Remember that high school students generally view laboratory work as merely a set of steps to be followed, at least at first. They don’t understand why clear communication of results is necessary. After all, they think, the teacher told us exactly what procedure to use, what to graph, and possibly even what our graph should look like. So why wouldn’t she understand our labelless, unitless graph?
Such reasoning is rationale #1 for allowing, encouraging, and requiring some freedom and independence in laboratory exercises. Students must see that they are undertaking an active investigation, not just carrying out a rote process. But I digress. That’s a topic for another post.
I’ve noticed that, no matter how intense my instruction, constructive criticism, red ink, and general nagging, my students’ graphs continue to look like crap… except for folks in the research class. They usually have an epiphany after their first informal presentation to their classmates, who ask pointed questions about the experiment. Suddenly, the presenters see the confusion generated by an unlabeled graph. They look at me sheepishly while I give them the “I-told-you-so-for-two-years” look.
Taking a cue from my research course, I’ve had some success improving graph appearance in first-year courses by clearly elucidating the intended audience for the graph.

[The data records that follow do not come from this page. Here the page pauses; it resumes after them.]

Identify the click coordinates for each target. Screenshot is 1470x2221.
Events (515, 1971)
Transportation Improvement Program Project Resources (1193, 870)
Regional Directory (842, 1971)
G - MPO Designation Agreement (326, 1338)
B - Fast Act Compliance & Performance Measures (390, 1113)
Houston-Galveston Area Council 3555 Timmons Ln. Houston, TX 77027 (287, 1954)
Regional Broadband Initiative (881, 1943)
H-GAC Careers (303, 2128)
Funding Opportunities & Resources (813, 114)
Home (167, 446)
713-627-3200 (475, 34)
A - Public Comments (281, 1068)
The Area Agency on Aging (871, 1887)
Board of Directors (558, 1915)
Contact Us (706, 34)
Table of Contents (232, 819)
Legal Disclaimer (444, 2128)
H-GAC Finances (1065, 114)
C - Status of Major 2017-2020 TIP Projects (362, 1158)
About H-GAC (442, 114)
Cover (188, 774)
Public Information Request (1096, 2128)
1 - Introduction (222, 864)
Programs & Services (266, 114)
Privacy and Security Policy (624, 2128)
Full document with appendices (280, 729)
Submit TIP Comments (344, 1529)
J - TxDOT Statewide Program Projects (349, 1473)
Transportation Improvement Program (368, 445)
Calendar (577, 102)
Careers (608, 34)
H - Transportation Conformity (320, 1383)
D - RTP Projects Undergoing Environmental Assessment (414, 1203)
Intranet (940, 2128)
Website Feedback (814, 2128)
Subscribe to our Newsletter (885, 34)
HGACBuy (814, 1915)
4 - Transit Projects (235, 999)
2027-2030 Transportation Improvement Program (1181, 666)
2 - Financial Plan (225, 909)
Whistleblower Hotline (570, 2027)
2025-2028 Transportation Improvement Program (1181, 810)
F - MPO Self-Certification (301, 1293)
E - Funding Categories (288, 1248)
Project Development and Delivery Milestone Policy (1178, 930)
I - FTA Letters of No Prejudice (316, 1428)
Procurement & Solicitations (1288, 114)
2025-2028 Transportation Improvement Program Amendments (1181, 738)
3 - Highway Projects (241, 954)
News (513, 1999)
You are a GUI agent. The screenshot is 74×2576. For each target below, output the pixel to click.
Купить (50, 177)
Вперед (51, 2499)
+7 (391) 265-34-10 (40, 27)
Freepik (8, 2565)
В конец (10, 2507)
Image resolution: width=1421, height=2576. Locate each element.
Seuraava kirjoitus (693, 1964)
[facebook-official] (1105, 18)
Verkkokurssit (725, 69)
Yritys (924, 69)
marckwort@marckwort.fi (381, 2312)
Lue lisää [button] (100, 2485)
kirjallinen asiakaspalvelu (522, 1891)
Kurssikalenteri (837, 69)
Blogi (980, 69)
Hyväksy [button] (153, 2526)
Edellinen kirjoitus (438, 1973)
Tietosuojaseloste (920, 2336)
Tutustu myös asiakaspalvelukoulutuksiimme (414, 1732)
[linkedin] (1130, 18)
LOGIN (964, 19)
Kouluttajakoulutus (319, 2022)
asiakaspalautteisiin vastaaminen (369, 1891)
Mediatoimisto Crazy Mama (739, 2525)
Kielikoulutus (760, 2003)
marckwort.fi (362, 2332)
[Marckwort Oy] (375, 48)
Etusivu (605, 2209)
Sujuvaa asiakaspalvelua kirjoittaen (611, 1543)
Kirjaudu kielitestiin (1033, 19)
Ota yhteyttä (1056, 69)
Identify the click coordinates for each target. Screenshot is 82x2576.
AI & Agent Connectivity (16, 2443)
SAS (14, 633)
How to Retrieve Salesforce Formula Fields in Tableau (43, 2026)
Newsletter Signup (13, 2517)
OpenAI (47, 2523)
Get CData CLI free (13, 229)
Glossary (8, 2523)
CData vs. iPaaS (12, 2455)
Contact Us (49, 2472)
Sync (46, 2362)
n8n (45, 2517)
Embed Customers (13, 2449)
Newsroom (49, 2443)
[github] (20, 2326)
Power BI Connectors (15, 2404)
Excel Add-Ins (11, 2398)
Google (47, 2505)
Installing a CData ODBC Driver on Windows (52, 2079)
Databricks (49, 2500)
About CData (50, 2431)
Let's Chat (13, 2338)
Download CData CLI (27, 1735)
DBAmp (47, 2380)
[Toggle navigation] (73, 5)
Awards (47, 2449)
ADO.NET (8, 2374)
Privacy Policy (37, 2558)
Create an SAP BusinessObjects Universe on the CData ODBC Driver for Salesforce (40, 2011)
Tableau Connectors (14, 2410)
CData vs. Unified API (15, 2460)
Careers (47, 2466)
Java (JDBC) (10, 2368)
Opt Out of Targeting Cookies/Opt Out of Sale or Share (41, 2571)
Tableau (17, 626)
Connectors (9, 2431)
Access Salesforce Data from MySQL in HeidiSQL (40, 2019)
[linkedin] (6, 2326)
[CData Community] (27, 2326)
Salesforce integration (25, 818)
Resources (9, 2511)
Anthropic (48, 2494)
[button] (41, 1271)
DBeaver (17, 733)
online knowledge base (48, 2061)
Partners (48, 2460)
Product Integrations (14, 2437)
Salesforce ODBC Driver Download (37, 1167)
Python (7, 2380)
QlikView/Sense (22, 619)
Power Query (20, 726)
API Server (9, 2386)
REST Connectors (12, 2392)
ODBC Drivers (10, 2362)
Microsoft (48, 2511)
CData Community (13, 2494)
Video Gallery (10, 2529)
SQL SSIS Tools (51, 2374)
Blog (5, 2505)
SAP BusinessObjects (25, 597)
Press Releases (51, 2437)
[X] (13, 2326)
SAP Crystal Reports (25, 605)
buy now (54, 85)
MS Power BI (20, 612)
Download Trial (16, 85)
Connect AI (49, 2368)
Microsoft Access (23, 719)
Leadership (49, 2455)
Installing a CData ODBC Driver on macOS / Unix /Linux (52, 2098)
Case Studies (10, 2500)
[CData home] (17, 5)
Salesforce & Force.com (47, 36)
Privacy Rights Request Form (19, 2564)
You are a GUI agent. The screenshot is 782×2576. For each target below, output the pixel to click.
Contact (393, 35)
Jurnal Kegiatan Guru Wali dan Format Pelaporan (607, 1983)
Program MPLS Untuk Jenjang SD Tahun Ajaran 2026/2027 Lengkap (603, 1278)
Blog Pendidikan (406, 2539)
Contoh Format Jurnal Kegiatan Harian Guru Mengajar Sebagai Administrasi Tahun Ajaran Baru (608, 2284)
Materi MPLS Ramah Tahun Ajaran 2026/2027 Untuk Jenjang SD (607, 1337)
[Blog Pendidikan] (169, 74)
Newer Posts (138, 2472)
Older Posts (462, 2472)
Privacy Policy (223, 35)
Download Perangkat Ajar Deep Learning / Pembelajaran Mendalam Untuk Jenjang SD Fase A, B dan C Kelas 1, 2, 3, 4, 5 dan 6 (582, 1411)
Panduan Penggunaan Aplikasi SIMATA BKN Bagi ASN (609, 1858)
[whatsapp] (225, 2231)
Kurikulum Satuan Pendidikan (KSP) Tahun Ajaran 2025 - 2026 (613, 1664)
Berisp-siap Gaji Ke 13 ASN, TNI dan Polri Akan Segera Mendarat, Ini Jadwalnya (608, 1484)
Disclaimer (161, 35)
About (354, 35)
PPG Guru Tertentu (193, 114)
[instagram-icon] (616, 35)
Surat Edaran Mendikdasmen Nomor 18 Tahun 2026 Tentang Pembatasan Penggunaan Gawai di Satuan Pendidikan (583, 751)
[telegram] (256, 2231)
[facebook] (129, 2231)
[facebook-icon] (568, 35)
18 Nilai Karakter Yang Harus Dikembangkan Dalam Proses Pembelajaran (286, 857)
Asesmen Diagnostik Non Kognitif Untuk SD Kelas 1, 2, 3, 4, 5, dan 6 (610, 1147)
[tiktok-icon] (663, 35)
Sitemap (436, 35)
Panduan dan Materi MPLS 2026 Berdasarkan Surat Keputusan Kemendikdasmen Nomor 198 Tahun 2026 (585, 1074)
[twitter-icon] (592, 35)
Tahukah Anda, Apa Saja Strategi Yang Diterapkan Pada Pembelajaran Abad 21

It’s not good enough that they themselves understand what they mean; it’s not even good enough if they think that I should know what they mean. Their graph should be clear enough that another student at the same level of physics should be able to tell exactly what they did just by reading their graph.
I called this the “Duverney Standard,” named after a popular student who graduated the year before. I expect that Mr. Duverney, despite his ignorance of a particular laboratory activity, should be able to read a graph alone and interpret the experimental results for himself. (Of course, this year the standard will acquire a new name. Perhaps I could sell the naming rights to a graduate for a donation.)
Now, I’m not particularly OCD about graph presentation. After all, Mr. Duverney is known to be a smart gentleman. If a student chooses to use a clear title in lieu of verbose axis labels, fine. If the axis labels are clear, then a title isn’t necessary. The standard is simple and non-negotiable. When axes are labeled merely m (kg) and t (s), I take off significant credit, and simply write “Duverney.” If a student asks about the lost points, I ask whether Mr. Duverney, having looked at the graph, could reasonably reproduce the experiment. That’s usually a sufficient explanation to extract the sheepish “oh” from the student.
Now, Defcon II in the argument would be to scan a copy of the offending graph and send it to Mr. Duverney for comment. There is no doubt in my class’s collective minds that I am willing and able to carry out such a threat. Thus, I’ve never had to actually do so.